Hello @damian1989, welcome to Trac!

The same occurs in most of /wp-includes/*.php and /wp-admin/includes/*.php

However, this is not a security issue, nor is it something that intends on being "fixed" as it's not encountered during "standard usage". If WordPress is used on a production server, error displays should be disabled, and/or direct access to the php files in the above directories disabled.

Additionally, when you created this ticket:

Do not report potential security vulnerabilities here. See the Security FAQ and contact security@wordpress.org.

#2 @mark-k
4 years ago

  • Resolution wontfix deleted
  • Status changed from closed to reopened

@ocean90 , yes this is nothing security related, but it is a bug. PHP files should either do output or do only function/class definitions. Since rss.php here was not designed to do output, it shoud just not do any output when it is parsed, like all other core file that contain just function definitions and shoult ouput empty page if accessed directly, no other output, no side effect.

If I run with wp_debug off, I will still get an error in my logs because obviously It is a php error but the point of having wp_debug off, is to not get them.

this call need to be protected by checking that the function exist od WP_DEBUG is set.

for output generating files (wp-includes\theme-compat\footer.php) it is actually worse because this check breaks backward compatibility which the deprecation notices are not supposed to do. yeh, no one should have a reason to remotely load them, but if they do a "function not existing" type of error should not be output before the HTML, again especially when wp_debug is off.

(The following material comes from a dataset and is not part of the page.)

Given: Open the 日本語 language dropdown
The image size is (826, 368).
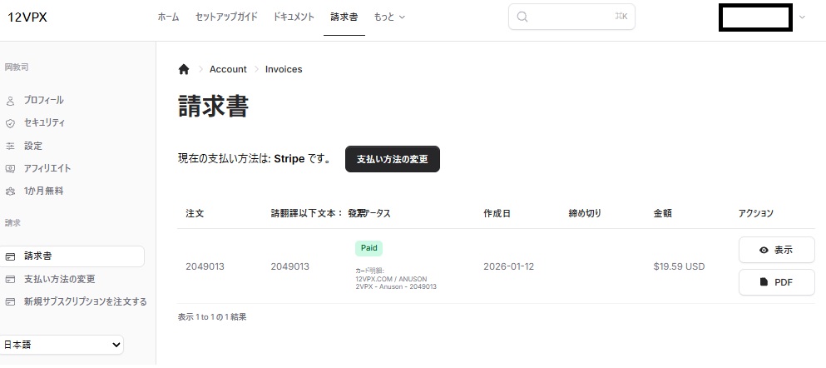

looking further along this lines of reasoning wp-includes-embed is double offender as it will give an error also on the include it does when accessed directly. hmmm same problem with the two admin files that use this deprecation function

#3 @mark-k
4 years ago

lol should have looked better rss.php is designed to do an output so the second part applies to him, you get error on the function and then on the ABSPATH not being defined

or a,m i looking again at the wrong place... sorry for the spam

Last edited 4 years ago by mark-k (previous) (diff)

#4 @ocean90
4 years ago

  • Resolution set to wontfix
  • Status changed from reopened to closed

Re-closing as wontfix for the reasons I mentioned in my comment. Please see also some of the related/duplicate tickets: #18715, #30103, #30806, #17737, #31663, #35835, #10367.

#5 @mawais999
4 years ago

  • Resolution wontfix deleted
  • Status changed from closed to reopened

I am trying but my problem is not solving. When I place code in .htaccess I get 500 internal server error on my homepage. I don't understand how to solve this.

#6 @ocean90
4 years ago

  • Resolution set to wontfix
  • Status changed from reopened to closed

@mawais999 Please try the support forums at ​http://wordpress.org/support/ for help and troubleshooting your issue.

#7 @mawais999
4 years ago

oky bro thanks for your reply

Note: See TracTickets for help on using tickets.